*YOUR TASK:* Please print nothing but the lines from the one with "This screenshot has height=438, width=600." to the last line of the records below, and omit pictures.

[Dataset entries]
——

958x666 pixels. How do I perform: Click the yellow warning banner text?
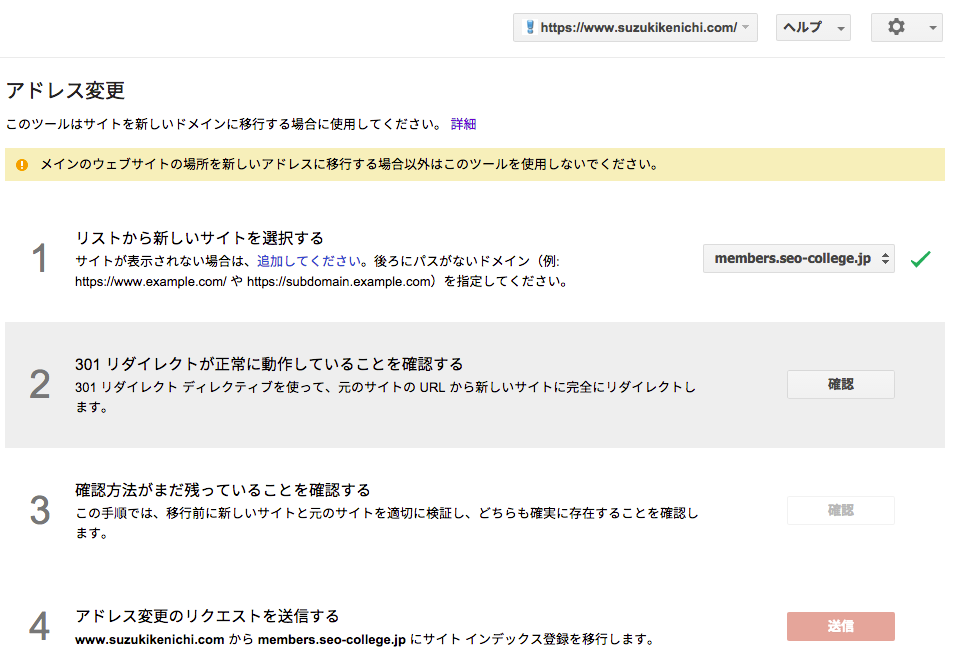click(x=349, y=164)
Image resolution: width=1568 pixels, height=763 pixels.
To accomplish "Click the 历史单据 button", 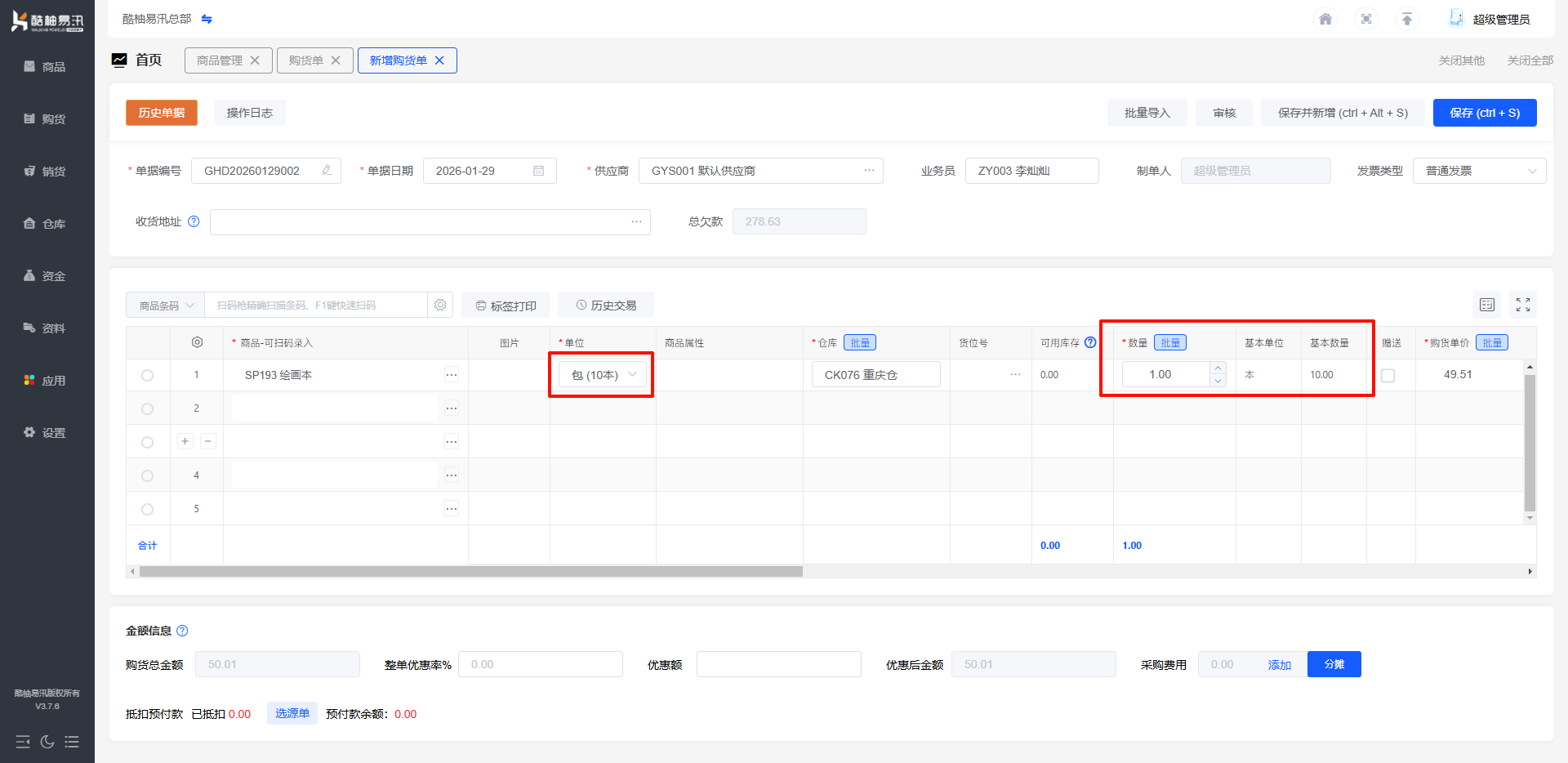I will click(162, 113).
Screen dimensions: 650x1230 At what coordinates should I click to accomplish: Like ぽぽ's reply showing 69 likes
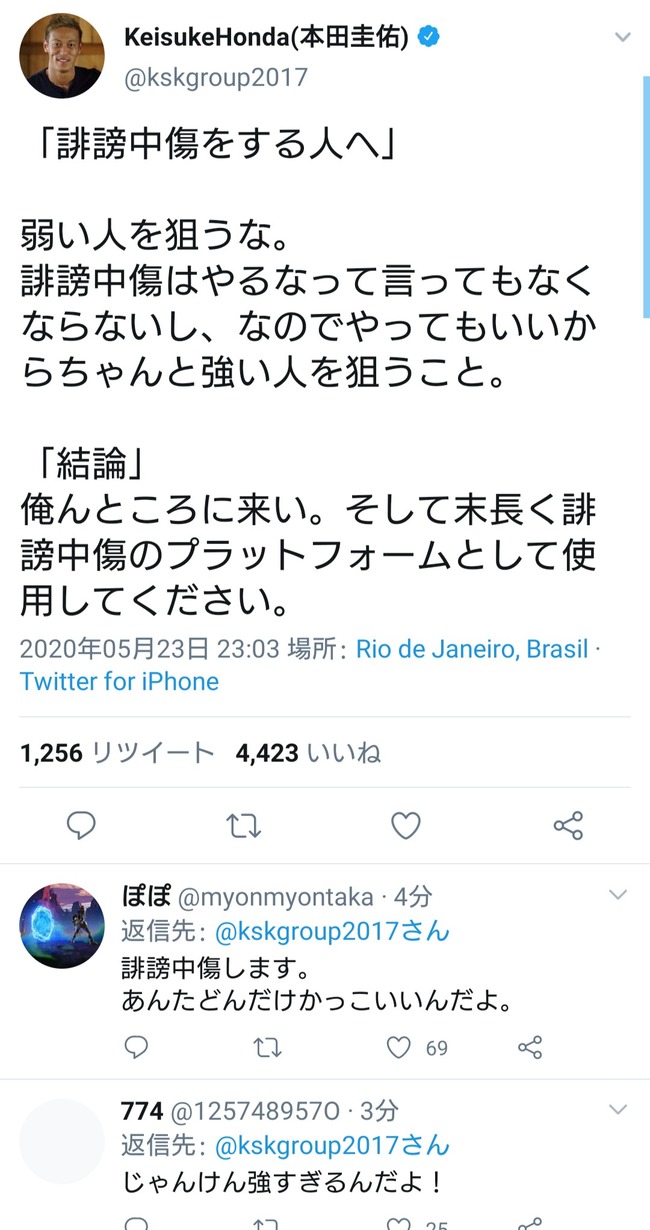(x=398, y=1047)
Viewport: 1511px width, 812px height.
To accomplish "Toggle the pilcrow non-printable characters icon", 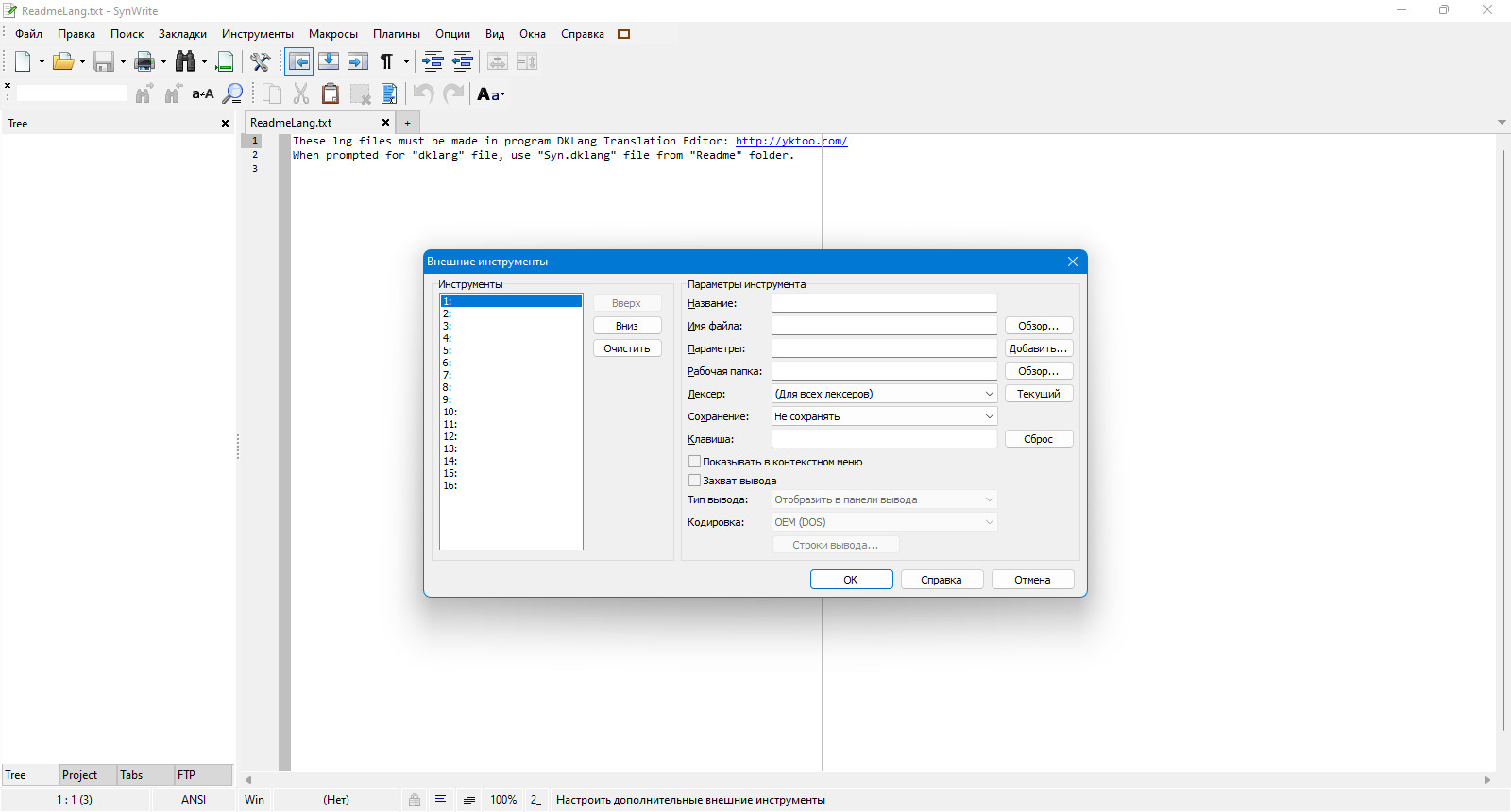I will (386, 61).
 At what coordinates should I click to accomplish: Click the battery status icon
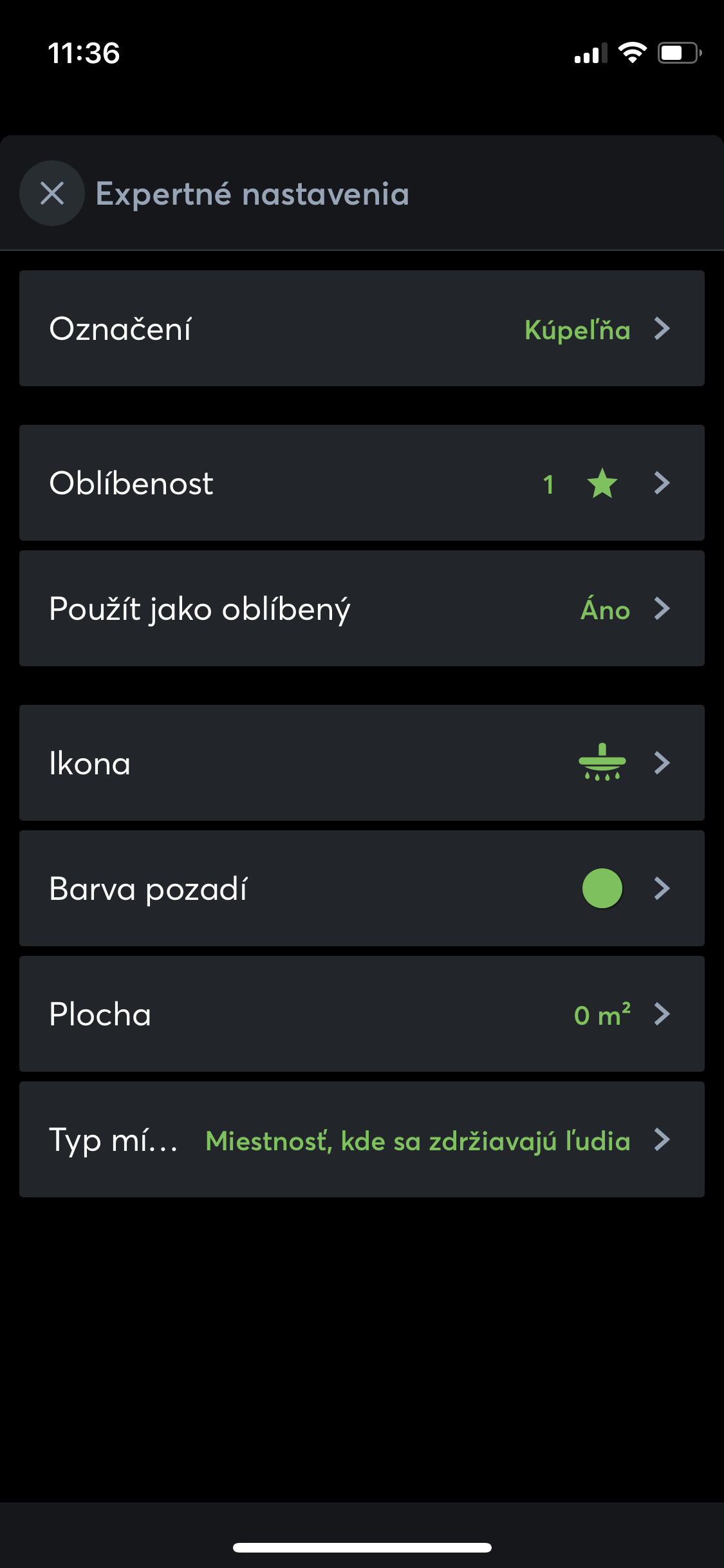679,53
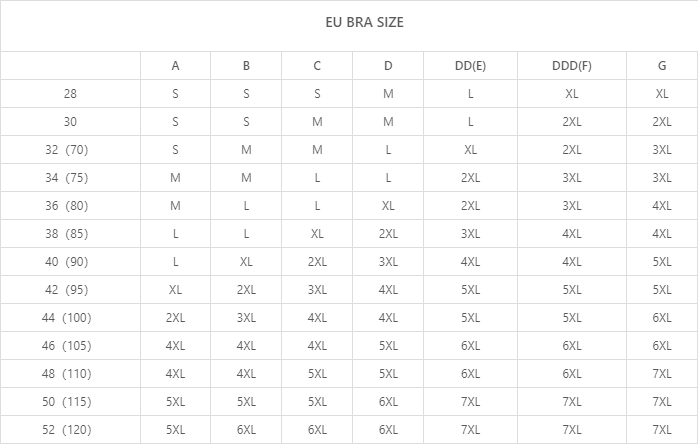Screen dimensions: 698x448
Task: Click the 52 (120) row label
Action: coord(70,430)
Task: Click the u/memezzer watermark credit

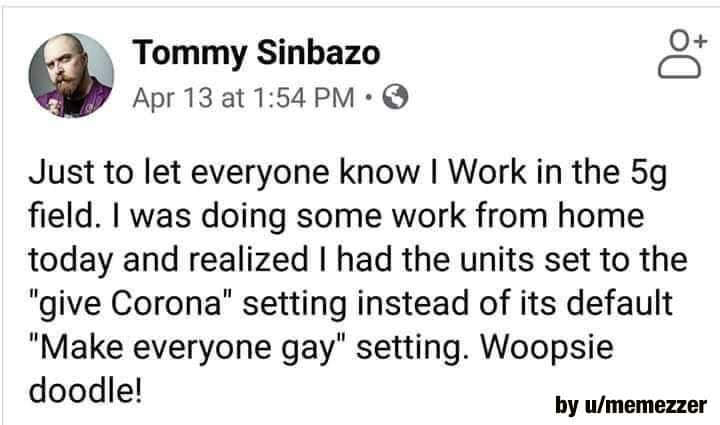Action: (631, 405)
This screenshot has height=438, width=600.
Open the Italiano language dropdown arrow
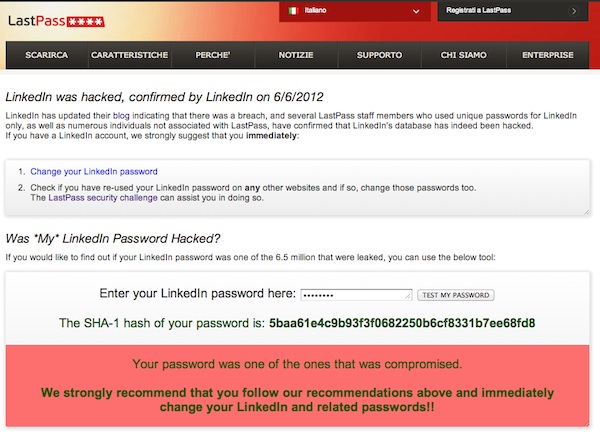point(416,11)
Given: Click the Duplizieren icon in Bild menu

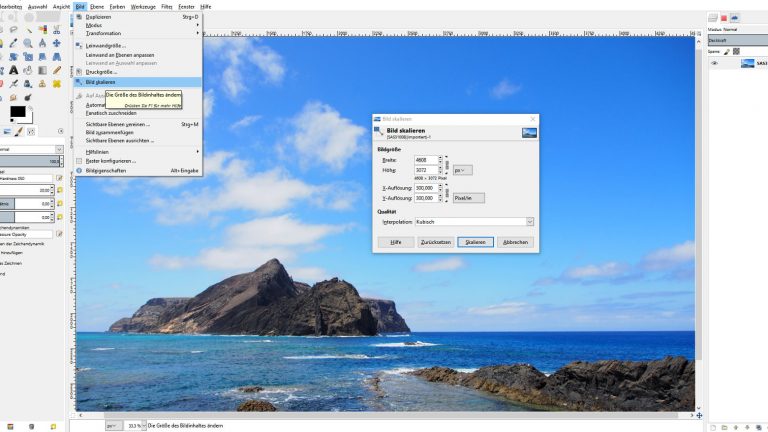Looking at the screenshot, I should 79,17.
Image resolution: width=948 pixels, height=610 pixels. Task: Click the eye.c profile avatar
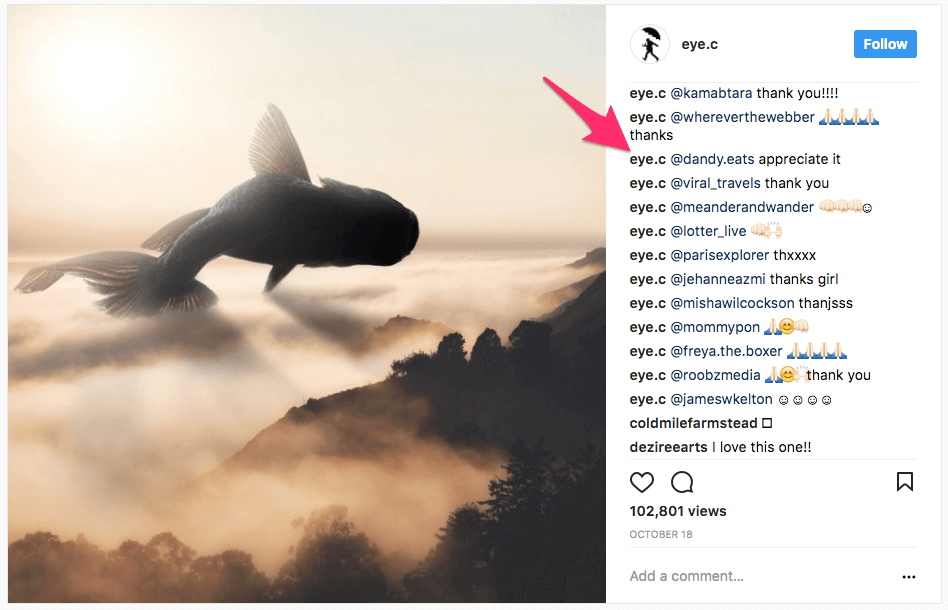coord(649,44)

——

*ANSWER SECTION:*
This screenshot has height=438, width=600.
Open the Italiano language dropdown arrow
point(416,11)
Given: Click the Duplizieren icon in Bild menu

Looking at the screenshot, I should 79,17.
Image resolution: width=948 pixels, height=610 pixels. Task: Click the eye.c profile avatar
coord(649,44)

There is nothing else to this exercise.